Autor: Andrzej Eilmes (eilmes_at_gembon.ch.uj.edu.pl)
Data: Fri 15 Dec 1995 - 16:54:48 MET


szymon_at_uci.agh.edu.pl (Szymon Sokol) wrote:
>
>No jakos sobie w tej chwili radzi, prawda? Mam na mysli, ze mozna by
>w tym momencie traktowac Polske jak 2 kraje (umownie np. Kongresowke
>i Galicje... ;-) ), z ktorych kazdy ma jeden punk wejsciowy.
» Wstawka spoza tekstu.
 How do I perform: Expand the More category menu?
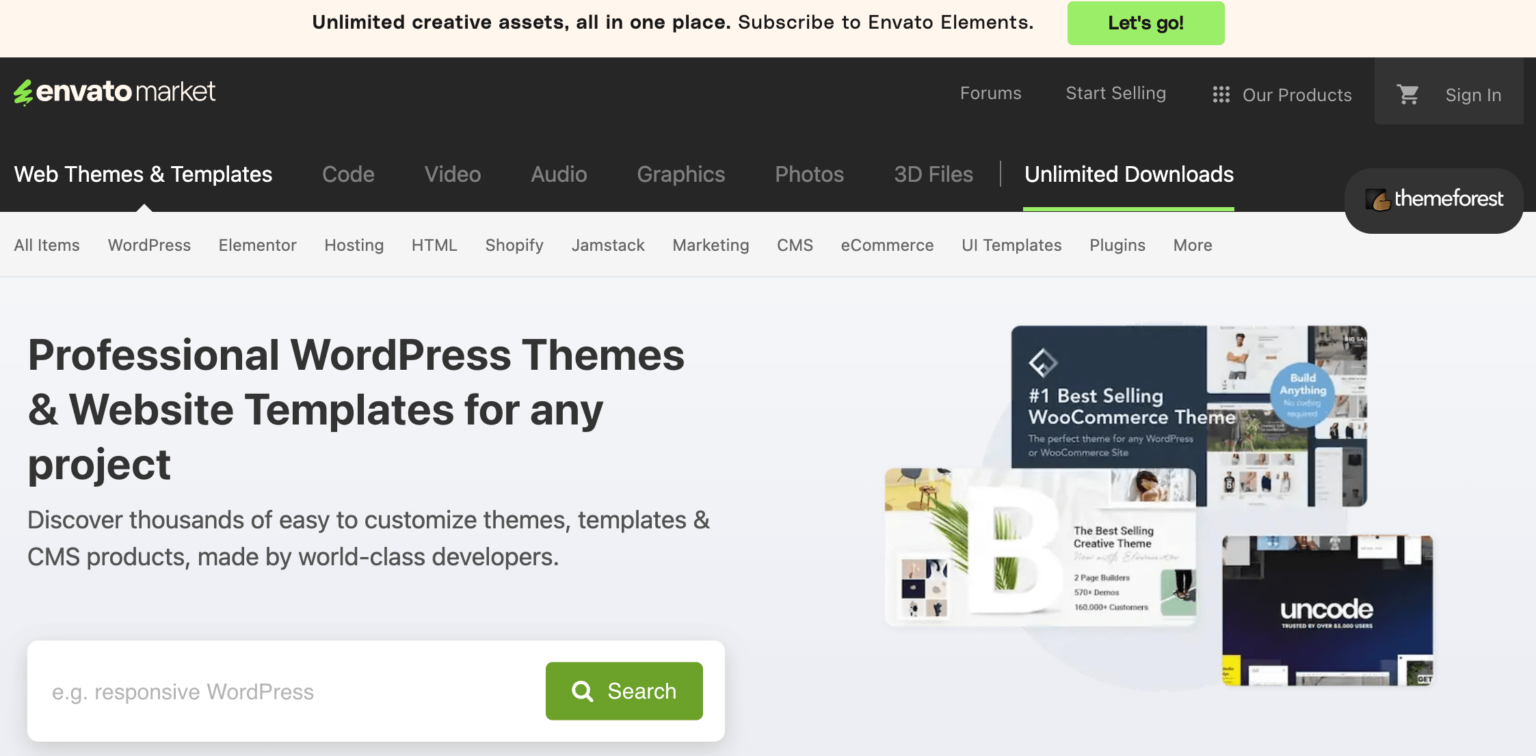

Co za
>roznica wtedy, czy mamy topologie:
>---Sztokholm---Warszawa---Wieden---
> | | |
> cala Polska
>czy
>---Sztokholm---Warszawa---Krakow---Wieden---
> | | | | | |
> Kongresowka Galicja

Rzeczywiscie Krakow (Galicja) ma pewne powinowactwo do Wiednia, szkoda
tylko, ze przepustowosc linii jakby nie ta.

>? Czy obecnie sa jakies problemy z faktem, ze ruch do Polski idzie
>czasem przez Sztokholm, a czasem przez Wieden?

Tylko takie, ze jak ruch idzie przez Wieden, to wlasciwie tak, jakby
nie szedl.
>
>UWAGA: to byl tylko przyklad, nie upiram sie, ze relacja
>Krakow-Wieden jest najwlasciwsza.
>--

Cale szczescie, tylko co bedzie jak ktos to wezmie powaznie i pusci
ruch z Krakowa przez Wieden? (Choc wtedy cennik NASKu nam nie straszny-
bo za duzo ponad ryczalt w tych warunkach na liczniku nie nabijemy)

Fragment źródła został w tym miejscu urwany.